TPMS: bandenspanningcontrolesysteem
Dit systeem is in Europa sinds 1 november 2014 verplicht (in de VS sinds 2007), wat betekent dat uw voertuig ermee is uitgerust als deze na deze datum is geproduceerd.
Praktisch gezien geeft TPMS uw bandenspanningsniveau met een indicator of waarschuwingslampje op het dashboard weer.
Hoe werkt de bandenspanningssensor?
TPMS kan met twee detectiesystemen werken: direct en indirect.
Direct systeem
Bij het directe systeem wordt de spanningsinformatie in realtime via een bandenspanningssensor in de band of het ventiel doorgegeven. Deze informatie wordt naar de boordcomputer gestuurd en op uw dashboard weergegeven.
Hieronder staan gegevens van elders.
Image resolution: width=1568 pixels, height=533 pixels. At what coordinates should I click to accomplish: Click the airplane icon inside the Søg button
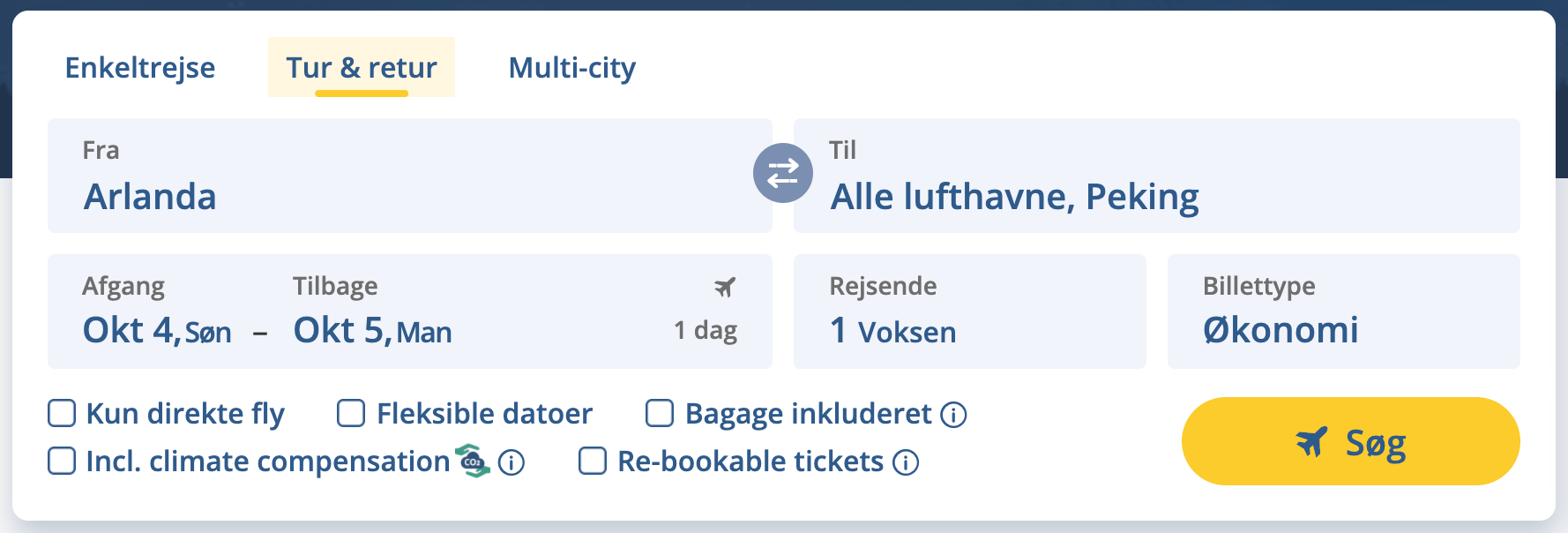[x=1313, y=440]

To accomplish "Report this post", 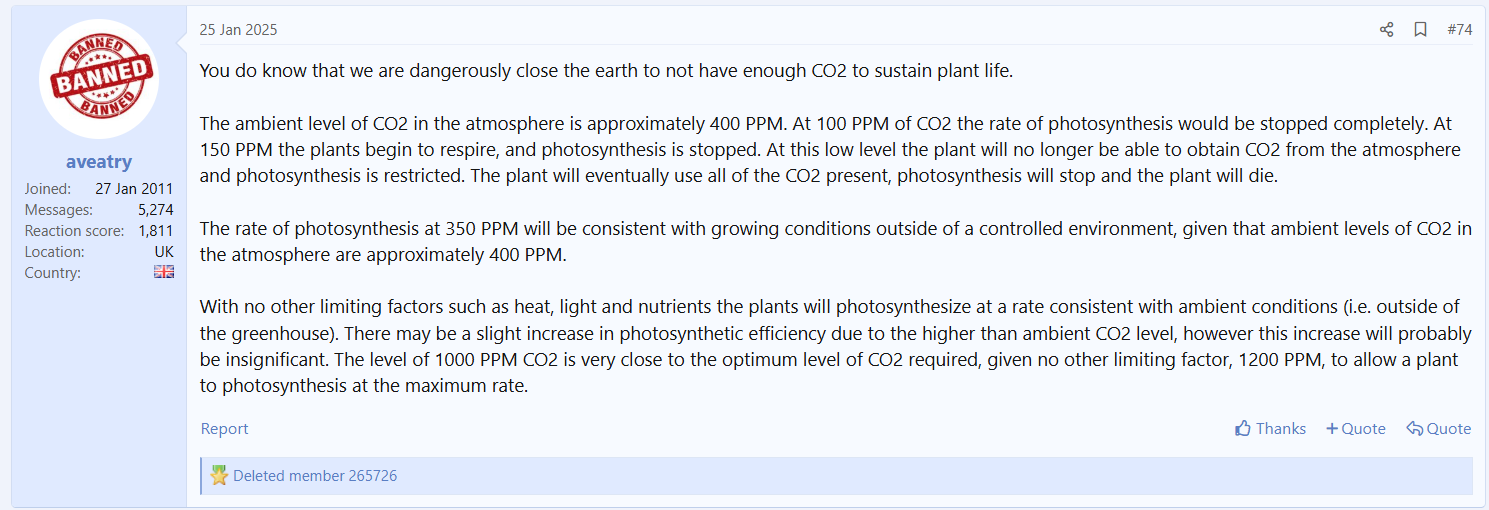I will tap(224, 429).
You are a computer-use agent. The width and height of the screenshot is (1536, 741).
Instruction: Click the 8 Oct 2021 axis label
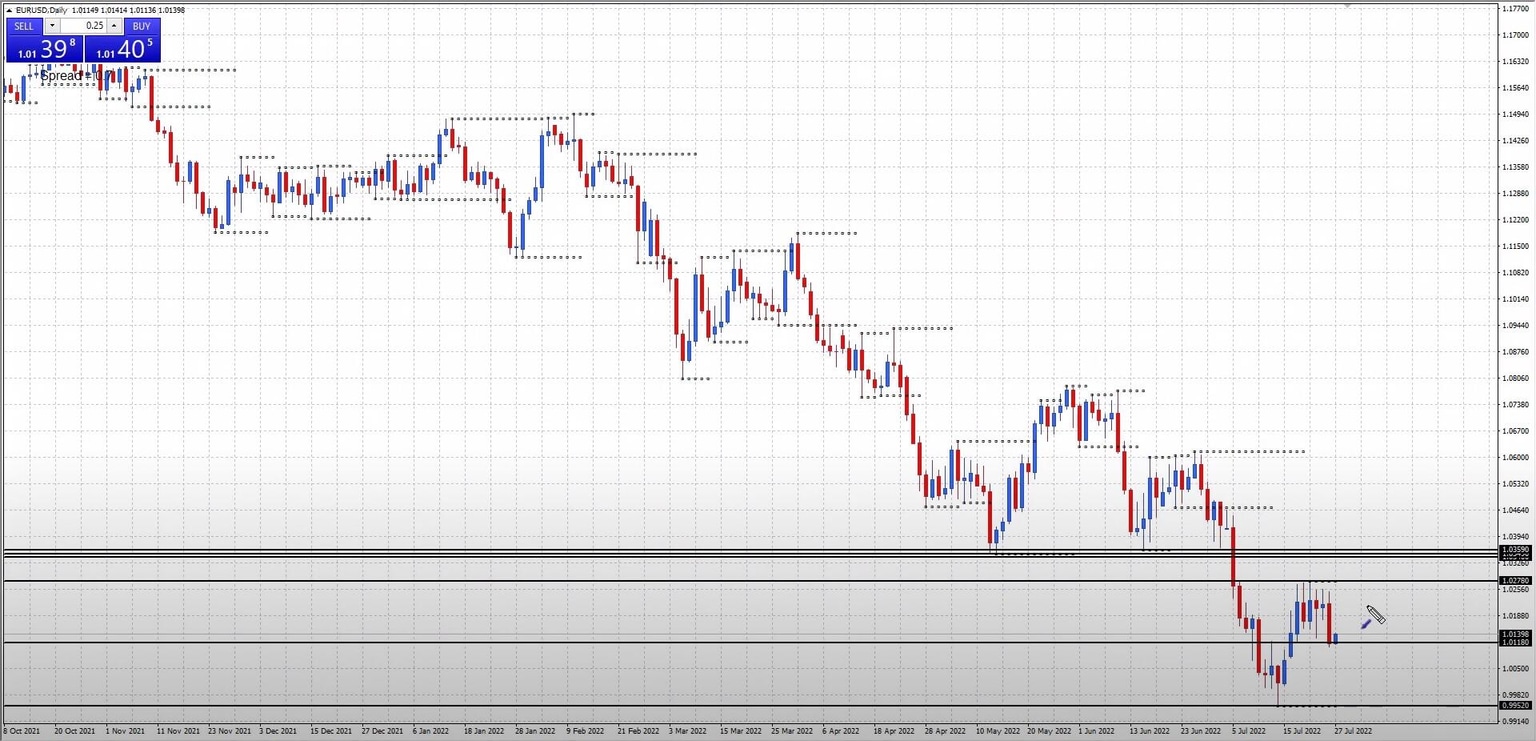20,731
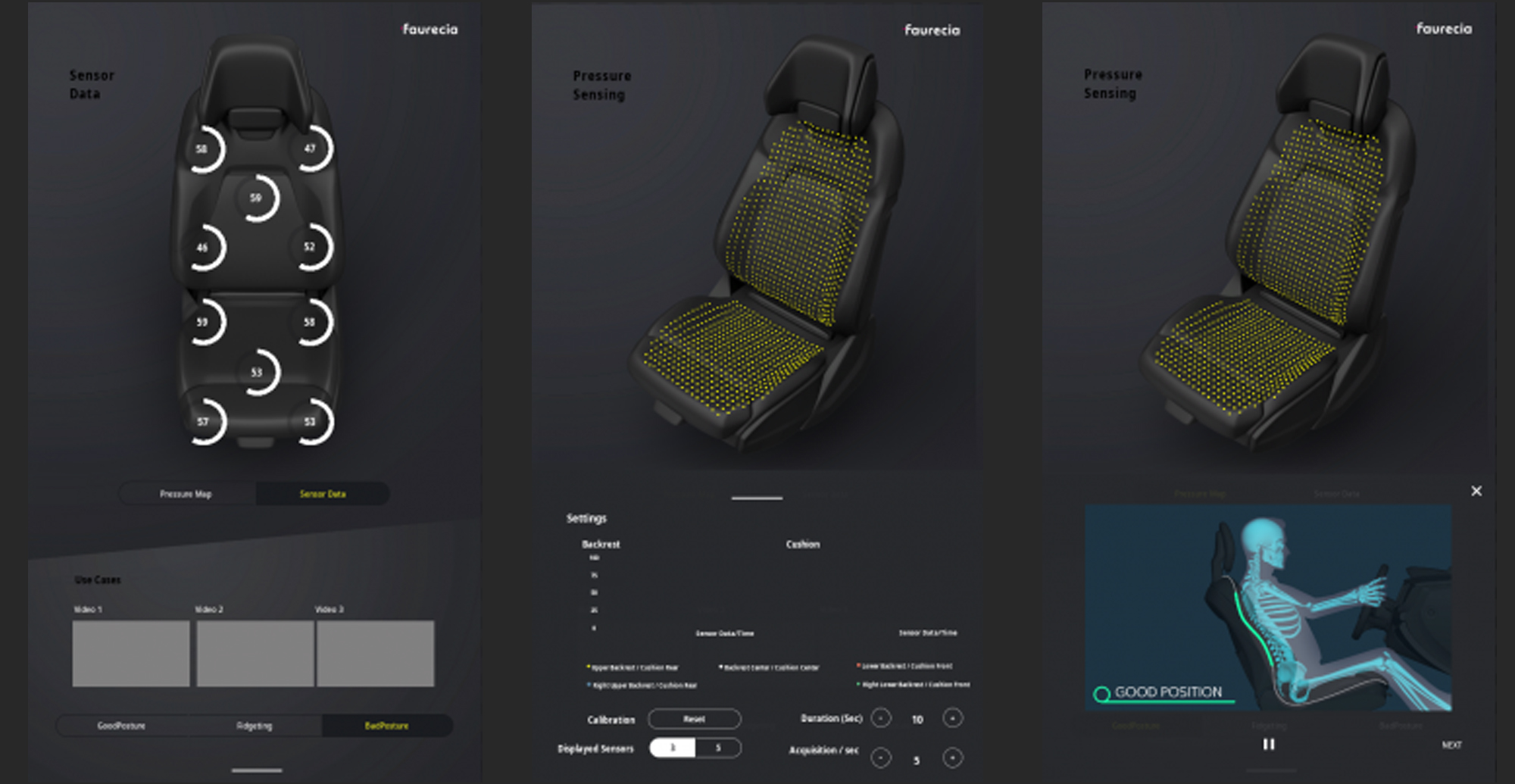Switch to the Sensor Data view
Image resolution: width=1515 pixels, height=784 pixels.
[x=323, y=494]
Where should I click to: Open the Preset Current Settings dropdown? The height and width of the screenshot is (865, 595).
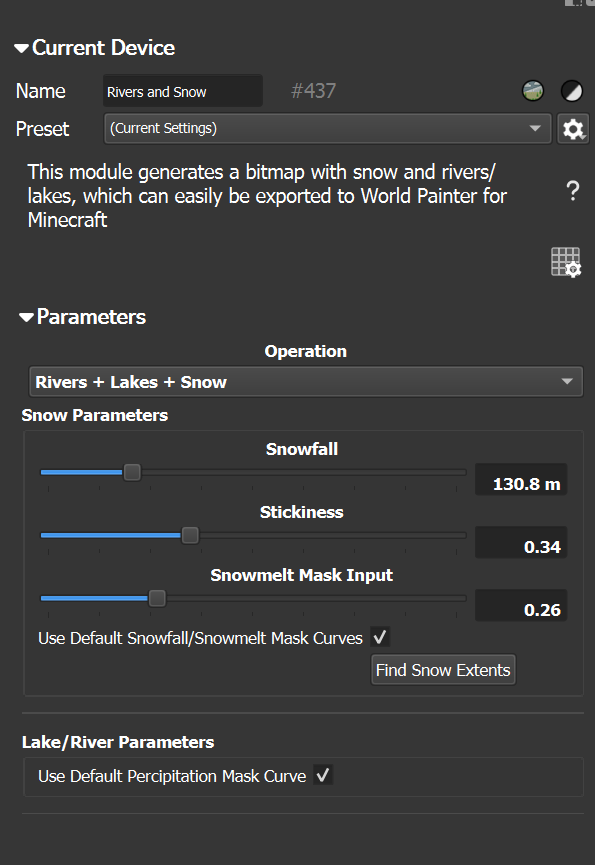point(328,129)
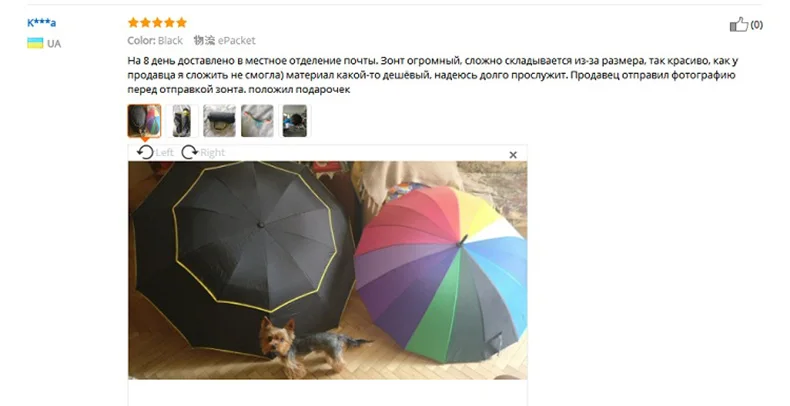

Afhankelijk van uw voertuig wordt u op een van deze manieren gewaarschuwd als dat nodig is:
Een waarschuwingslampje of signaleringslicht
Een autopictogram geeft de spanning van uw banden aan
Indirect systeem
Bij het indirecte systeem wordt de bandenspanning berekend door het bandenspanningscontrolesysteem op basis van de omwentelingssnelheid van het wiel, die ook wordt gebruikt door ABS (het antiblokkeersysteem) en ESP (het elektronisch stabiliteitsprogramma).
De omwentelingssnelheid neemt toe wanneer de diameter van het wiel kleiner is als gevolg van een te lage bandenspanning. De informatie wordt vervolgens door TPMS naar het dashboard gestuurd.
TPMS: voor- en nadelen
Het voordeel van dit systeem is dat het automatisch een waarschuwing over de bandenspanning geeft. U zou kunnen denken dat u dan niet elke maand naar het tankstation hoeft te gaan omdat TPMS u al vertelt wanneer het tijd is om de banden op te pompen. Maar dat is niet wat wij aanbevelen.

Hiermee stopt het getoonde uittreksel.